Each shard has its own HLL. Merge them for global count.
"""
combined = HyperLogLog(precision=14)
for shard_id, items in shard_data.items():
shard_hll = HyperLogLog(precision=14)
for item in items:
shard_hll.add(item)
combined.merge(shard_hll)
print(f"After merging shard {shard_id}: {combined.count():.0f}")
return combined.count()
This enables powerful patterns: count unique users per hour, then merge for daily counts. Aggregate across geographic regions. Combine results from different microservices. All without coordination or data movement.
Production Usage: Redis and Beyond
In production, you’ll rarely implement HLL yourself. Redis provides excellent native support:
import redis
def track_daily_unique_users():
"""Track unique visitors using Redis HyperLogLog."""
r = redis.Redis()
# Add users to today's HLL
today_key = "unique_visitors:2024-01-15"
# PFADD returns 1 if the internal state changed
r.pfadd(today_key, "user_123", "user_456", "user_789")
r.pfadd(today_key, "user_123") # Duplicate, won't increase count
# PFCOUNT returns the approximate cardinality
daily_count = r.pfcount(today_key)
print(f"Unique visitors today: {daily_count}")

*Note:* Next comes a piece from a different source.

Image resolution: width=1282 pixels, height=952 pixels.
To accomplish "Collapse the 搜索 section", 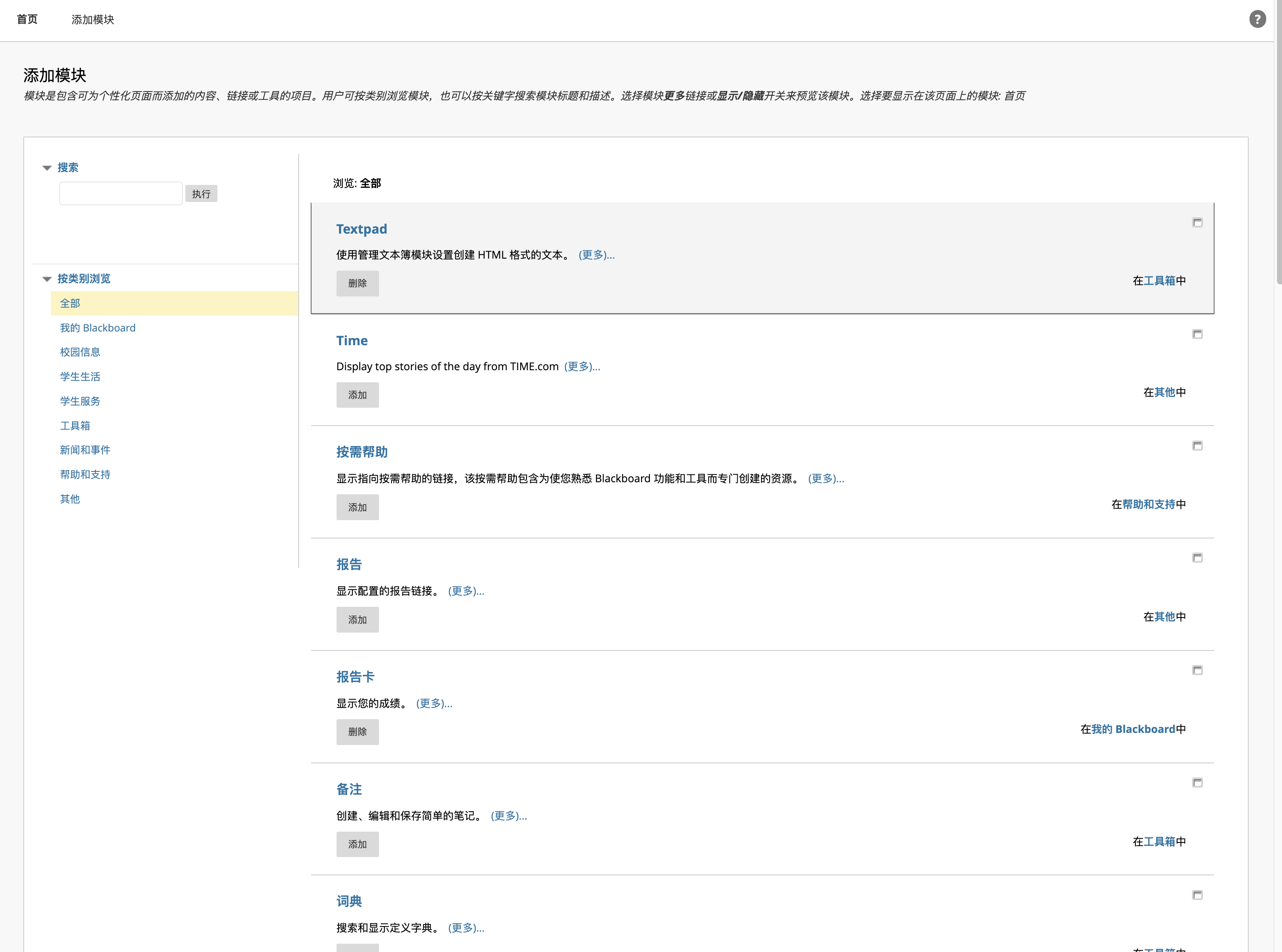I will tap(47, 167).
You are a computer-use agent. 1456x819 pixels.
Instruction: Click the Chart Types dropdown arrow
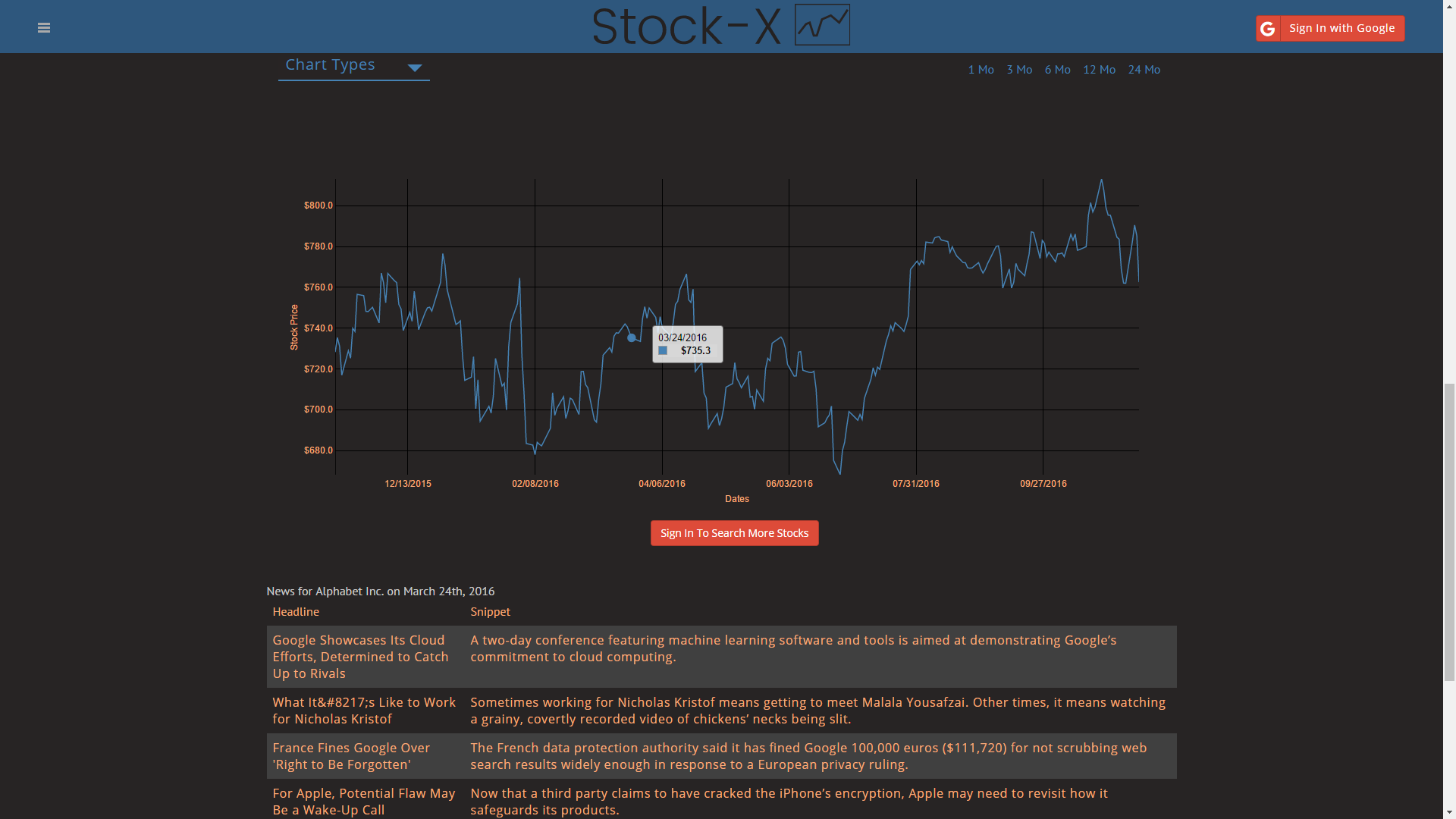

# Merge multiple days for weekly count
week_keys = [f"unique_visitors:2024-01-{day:02d}" for day in range(9, 16)]
r.pfmerge("unique_visitors:week_2", *week_keys)
weekly_count = r.pfcount("unique_visitors:week_2")
print(f"Unique visitors this week: {weekly_count}")
# Redis HLL uses 12KB per key regardless of cardinality
# You can store millions of counters efficiently
Other platforms offer similar functionality:
- BigQuery:
APPROX_COUNT_DISTINCT()uses HLL++ internally - ClickHouse:
uniqHLL12()function with configurable precision - Presto/Trino:
approx_distinct()with optional accuracy parameter - PostgreSQL:
postgresql-hllextension
When to Use (and When Not To)
HyperLogLog excels when:
- High cardinality: Millions or billions of unique elements
- Memory constrained: Can’t afford linear memory growth
- Approximate is acceptable: Business decisions don’t require exact counts
- Distributed aggregation: Need to merge counts across nodes/time
Consider alternatives when:
- Low cardinality: For thousands of uniques, just use a set
- Exact counts required: Billing, compliance, or audit scenarios
- Need element membership: HLL can’t tell you if a specific item was seen (use Bloom filters)
- Frequency matters: Count-Min Sketch tracks how often elements appear, not just existence
The 12KB footprint and sub-1% error rate make HyperLogLog the default choice for cardinality estimation at scale. Every analytics system you use likely relies on it—now you understand why.